La campana: voce di Dio, voce di popolo
L'idea iniziale della partitura, come ha precisato il compositore veneziano, scaturisce dal suono dei campanili «che scandisce la vita in ogni luogo, legato fortemente al territorio e alle parti più intime di noi». In scena due soli personaggi, Madre e Figlia, colti nell'intimità domestica serale, mentre la Natura fa sentire la sua voce fuori campo, presenza/assenza vivissima. Il loro canto, fatto sopra tutto di spiraleggianti archi melodici, si alterna con parole che appaiono scritte sulla tela, frasi fatte di niente. Un evento traumatico le sorprende nel riposo notturno; il dialogo dei soccorritori, anch'esso proiettato in alto, suggerisce il crollo della loro casa. Non caso, il momento è definito “Fuori della caverna”, e non a caso l'opera è dedicata agli abitanti della Valnerina, devastata dal tragico sisma del settembre 1979. Nel secondo atto si succedono la scena di“Un mese dopo”, dove la Figlia entra a sistemare un'abitazione tutta a soqquadro, e poi momenti di rewind antecedenti il disastro. E dopo che le campane delle chiese di Norcia sono chiamate a far sentire il loro suono, tocca alla Natura restare accanto alla Figlia rimasta sola.

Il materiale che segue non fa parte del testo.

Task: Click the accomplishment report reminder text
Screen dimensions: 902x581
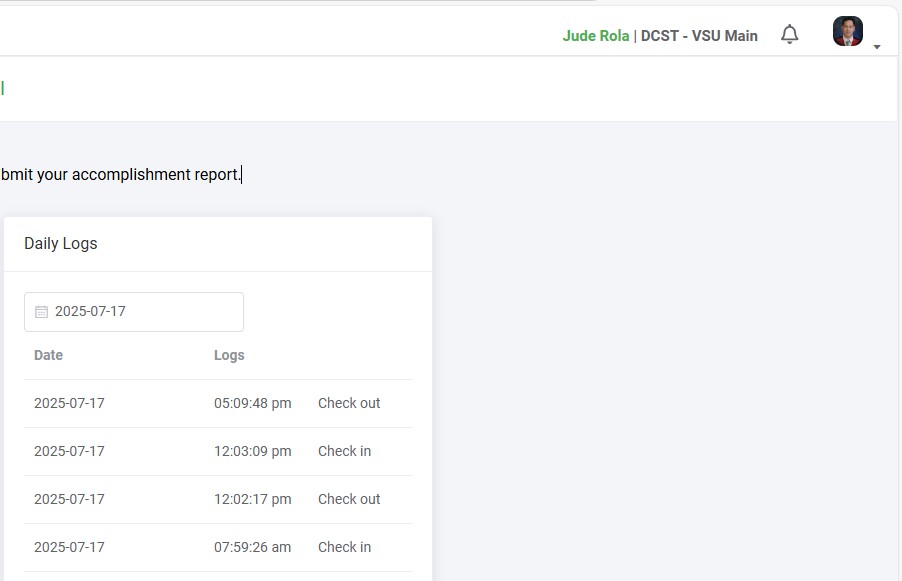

Una scrittura densa e commovente
La musica di Perocco non è facile, sin dall'inizio, perché la scrittura è densa, pregnante, minuziosa. Evocativa d'immagini, inclina spesso al calligrafismo sonoro inteso però “alla giapponese”: una grafia cioè dove ogni singolo ideogramma – qui, ogni singola frase musicale – assumono peculiari ed intense significanze. Il musicista sa prenderti per mano e procedere fascinosamente sfruttando sino in fondo le risorse vocali e strumentali a disposizione. Molto conta in questo certamente la vivida e meticolosa concertazione di Marco Angius – vero specialista della contemporaneità – a capo di una snella compagine che accorpa l'Ensamble strumentale del Teatro spoletino e l'Ensamble l'Arsenale, creatura dello stesso Perocco. Intense e bravissime interpreti vocali si dimostrano i soprani Livia Rado (Figlia) ed Emanuela Sgarlata (Natura), e il mezzosoprano Daniela Nineva (Madre). Se lo spettacolo avvince lo spettatore, stringendolo in una sorta di angosciante suspence, è grande merito della forte regia di Claudia Sarace, che procede con concentrata drammaticità, utilizzando sapientemente i video elaborati da Maria Elena Fusacchia.